Task to carry out: Output each record exactly. Leave none out.

[Dataset items]
──────────
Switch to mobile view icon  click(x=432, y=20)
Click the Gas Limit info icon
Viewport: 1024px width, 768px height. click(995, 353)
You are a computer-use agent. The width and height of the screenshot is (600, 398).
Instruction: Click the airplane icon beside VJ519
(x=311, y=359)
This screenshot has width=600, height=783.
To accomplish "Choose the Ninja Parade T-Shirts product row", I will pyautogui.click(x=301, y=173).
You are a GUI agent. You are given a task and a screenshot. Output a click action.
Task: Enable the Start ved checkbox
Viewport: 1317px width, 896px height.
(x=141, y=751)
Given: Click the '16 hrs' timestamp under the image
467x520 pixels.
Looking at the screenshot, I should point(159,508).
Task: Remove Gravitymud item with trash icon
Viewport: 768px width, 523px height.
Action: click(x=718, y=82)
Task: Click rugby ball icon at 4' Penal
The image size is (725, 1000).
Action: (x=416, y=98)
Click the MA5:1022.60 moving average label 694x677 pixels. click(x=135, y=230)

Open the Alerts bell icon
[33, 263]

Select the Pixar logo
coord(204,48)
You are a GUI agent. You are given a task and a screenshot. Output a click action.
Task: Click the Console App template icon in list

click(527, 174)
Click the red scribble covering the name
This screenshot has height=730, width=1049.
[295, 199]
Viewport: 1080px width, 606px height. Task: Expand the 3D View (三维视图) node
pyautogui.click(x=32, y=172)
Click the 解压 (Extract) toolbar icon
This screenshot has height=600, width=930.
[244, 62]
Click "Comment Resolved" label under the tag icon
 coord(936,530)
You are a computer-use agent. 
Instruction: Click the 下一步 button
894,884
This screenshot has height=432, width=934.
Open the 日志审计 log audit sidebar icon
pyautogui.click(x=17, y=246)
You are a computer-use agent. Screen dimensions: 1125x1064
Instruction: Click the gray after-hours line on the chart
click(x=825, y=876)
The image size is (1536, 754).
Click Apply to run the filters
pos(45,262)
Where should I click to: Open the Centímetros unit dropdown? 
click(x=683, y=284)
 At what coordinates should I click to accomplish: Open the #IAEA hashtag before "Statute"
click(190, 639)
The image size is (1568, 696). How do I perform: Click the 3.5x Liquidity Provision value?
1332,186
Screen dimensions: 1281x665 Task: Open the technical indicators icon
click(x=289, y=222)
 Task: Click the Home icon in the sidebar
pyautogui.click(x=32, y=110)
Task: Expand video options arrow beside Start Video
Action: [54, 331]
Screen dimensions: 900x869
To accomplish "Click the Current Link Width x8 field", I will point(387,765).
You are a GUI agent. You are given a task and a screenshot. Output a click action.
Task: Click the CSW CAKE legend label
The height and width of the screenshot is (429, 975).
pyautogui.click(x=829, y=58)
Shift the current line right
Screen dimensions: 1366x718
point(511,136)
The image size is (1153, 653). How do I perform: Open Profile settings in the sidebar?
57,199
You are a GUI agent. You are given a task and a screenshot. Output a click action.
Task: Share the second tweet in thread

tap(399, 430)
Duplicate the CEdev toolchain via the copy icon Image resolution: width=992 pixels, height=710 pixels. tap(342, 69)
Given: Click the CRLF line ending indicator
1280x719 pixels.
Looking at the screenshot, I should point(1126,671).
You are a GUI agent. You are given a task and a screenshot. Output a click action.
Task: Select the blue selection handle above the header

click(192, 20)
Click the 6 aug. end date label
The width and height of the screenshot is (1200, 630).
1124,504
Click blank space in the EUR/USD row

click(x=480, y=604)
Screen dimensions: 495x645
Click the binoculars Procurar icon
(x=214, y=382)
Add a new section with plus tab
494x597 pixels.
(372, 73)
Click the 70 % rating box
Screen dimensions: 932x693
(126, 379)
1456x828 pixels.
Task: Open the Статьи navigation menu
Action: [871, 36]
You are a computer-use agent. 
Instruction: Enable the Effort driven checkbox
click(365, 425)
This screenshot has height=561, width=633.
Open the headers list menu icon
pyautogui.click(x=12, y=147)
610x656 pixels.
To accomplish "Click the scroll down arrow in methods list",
──────────
Response below:
Switch to mobile view icon  click(x=432, y=20)
Click the Gas Limit info icon
Viewport: 1024px width, 768px height. click(995, 353)
You are a computer-use agent. The width and height of the screenshot is (600, 398).
Instruction: Click the airplane icon beside VJ519
(x=311, y=359)
This screenshot has width=600, height=783.
To accomplish "Choose the Ninja Parade T-Shirts product row", I will pyautogui.click(x=301, y=173).
You are a GUI agent. You are given a task and a screenshot. Output a click action.
Task: Enable the Start ved checkbox
Viewport: 1317px width, 896px height.
(x=141, y=751)
Given: Click the '16 hrs' timestamp under the image
467x520 pixels.
Looking at the screenshot, I should point(159,508).
Task: Remove Gravitymud item with trash icon
Viewport: 768px width, 523px height.
Action: click(x=718, y=82)
Task: Click rugby ball icon at 4' Penal
The image size is (725, 1000).
Action: (x=416, y=98)
Click the MA5:1022.60 moving average label 694x677 pixels. click(x=135, y=230)

Open the Alerts bell icon
[33, 263]

Select the Pixar logo
coord(204,48)
You are a GUI agent. You are given a task and a screenshot. Output a click action.
Task: Click the Console App template icon in list

click(527, 174)
Click the red scribble covering the name
This screenshot has height=730, width=1049.
[295, 199]
Viewport: 1080px width, 606px height. Task: Expand the 3D View (三维视图) node
pyautogui.click(x=32, y=172)
Click the 解压 (Extract) toolbar icon
This screenshot has height=600, width=930.
[244, 62]
Click "Comment Resolved" label under the tag icon
 coord(936,530)
You are a computer-use agent. 
Instruction: Click the 下一步 button
894,884
This screenshot has height=432, width=934.
Open the 日志审计 log audit sidebar icon
pyautogui.click(x=17, y=246)
You are a computer-use agent. Screen dimensions: 1125x1064
Instruction: Click the gray after-hours line on the chart
click(x=825, y=876)
The image size is (1536, 754).
Click Apply to run the filters
pos(45,262)
Where should I click to: Open the Centímetros unit dropdown? 
click(x=683, y=284)
 At what coordinates should I click to accomplish: Open the #IAEA hashtag before "Statute"
click(190, 639)
The image size is (1568, 696). How do I perform: Click the 3.5x Liquidity Provision value?
1332,186
Screen dimensions: 1281x665 Task: Open the technical indicators icon
click(x=289, y=222)
 Task: Click the Home icon in the sidebar
pyautogui.click(x=32, y=110)
Task: Expand video options arrow beside Start Video
Action: [54, 331]
Screen dimensions: 900x869
To accomplish "Click the Current Link Width x8 field", I will point(387,765).
You are a GUI agent. You are given a task and a screenshot. Output a click action.
Task: Click the CSW CAKE legend label
The height and width of the screenshot is (429, 975).
pyautogui.click(x=829, y=58)
Shift the current line right
Screen dimensions: 1366x718
point(511,136)
The image size is (1153, 653). How do I perform: Open Profile settings in the sidebar?
57,199
You are a GUI agent. You are given a task and a screenshot. Output a click action.
Task: Share the second tweet in thread

tap(399, 430)
Duplicate the CEdev toolchain via the copy icon Image resolution: width=992 pixels, height=710 pixels. tap(342, 69)
Given: Click the CRLF line ending indicator
1280x719 pixels.
Looking at the screenshot, I should point(1126,671).
You are a GUI agent. You are given a task and a screenshot. Output a click action.
Task: Select the blue selection handle above the header

click(192, 20)
Click the 6 aug. end date label
The width and height of the screenshot is (1200, 630).
1124,504
Click blank space in the EUR/USD row

click(x=480, y=604)
Screen dimensions: 495x645
Click the binoculars Procurar icon
(x=214, y=382)
Add a new section with plus tab
494x597 pixels.
(372, 73)
Click the 70 % rating box
Screen dimensions: 932x693
(126, 379)
1456x828 pixels.
Task: Open the Статьи navigation menu
Action: [871, 36]
You are a computer-use agent. 
Instruction: Enable the Effort driven checkbox
click(365, 425)
This screenshot has height=561, width=633.
Open the headers list menu icon
pyautogui.click(x=12, y=147)
610x656 pixels.
To accomplish "Click the scroll down arrow in methods list",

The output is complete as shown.